As previously shown (Lynch et al.: Proc. Nat. Acad. Sci. [U.S.A.] 70, 1704-1707 [1973]), the activity of the enzyme serotonin-N-acetyltransferase (NAT) in the rat pineal increases when the animal is placed in darkness or is subjected to the stress of physical immobilization; partial sympathetic denervation (i.e., pretreatment of the animal with intravenous 6-hydroxydopamine [6-OHDA]) does not block either response. The present studies explored the roles of the pineal sympathetic nerves and the adrenal medullas in mediating these responses. The stress-induced increase in pineal NAT activity was blocked by bilateral adrenalectomy, but not by bilateral superior cervical ganglionectomy or by treatment with 6-OHDA (both of which potentiate the NAT response in normal rats and restore it in adrenalectomized ones). The increase in pineal melatonin content caused by immobilization was also blocked by adrenalectomy, but potentiated by pineal sympathetic denervation. In contrast, bilateral adrenalectomy did not affect the darkness-induced rise in pineal NAT activity, although pineal sympathetic denervation (by bilateral superior cervical ganglionectomy) did block this response. 6-OHDA pretreatment neither blocked the response to darkness nor restored it in ganglionectomized animals; thus, this treatment apparently fails to produce a complete pineal denervation.
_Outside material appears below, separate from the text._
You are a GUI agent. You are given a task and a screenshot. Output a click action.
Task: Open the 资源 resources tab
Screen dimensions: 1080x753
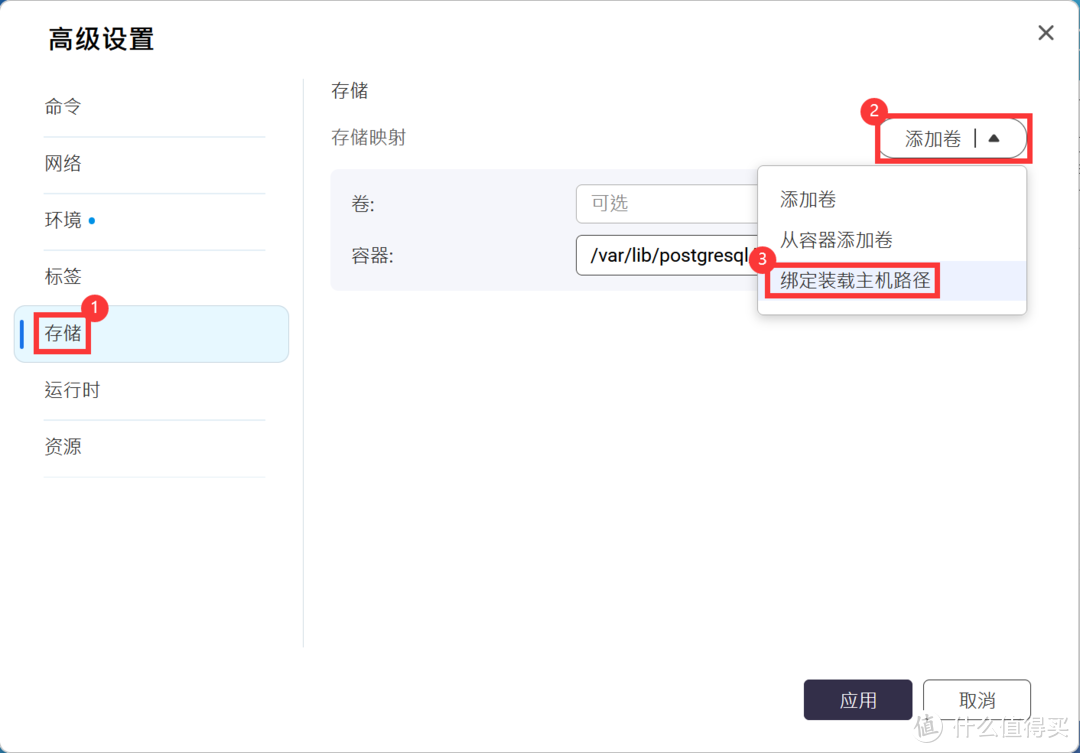tap(62, 446)
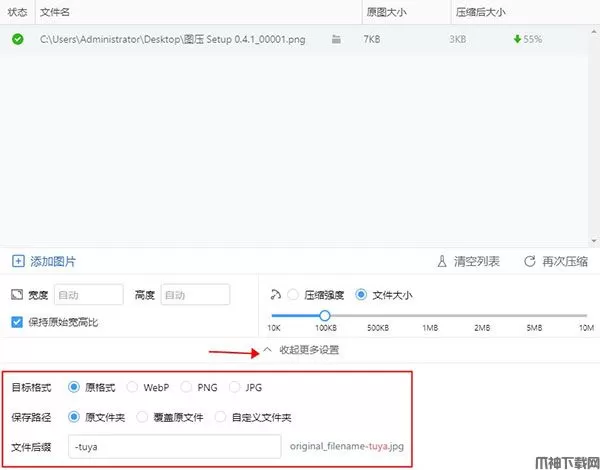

The pineal response to stress has previously been shown to be blocked by beta-adrenergic blocking agents. The present studies demonstrate that alpha-adrenergic blockade (with phenoxybenzamine) potentiates this response in intact animals and restores it in adrenalectomized rats (possibly by acting presynaptically on receptors on pineal sympathetic terminals and thereby augmenting norepinephrine release). These observations show that the rat pineal organ normally receives information from two "channels", i.e., trans-synaptically (from pineal sympathetic nerves) and via the circulation (from the adrenal medullas and, perhaps, from distant sympathetic nerves).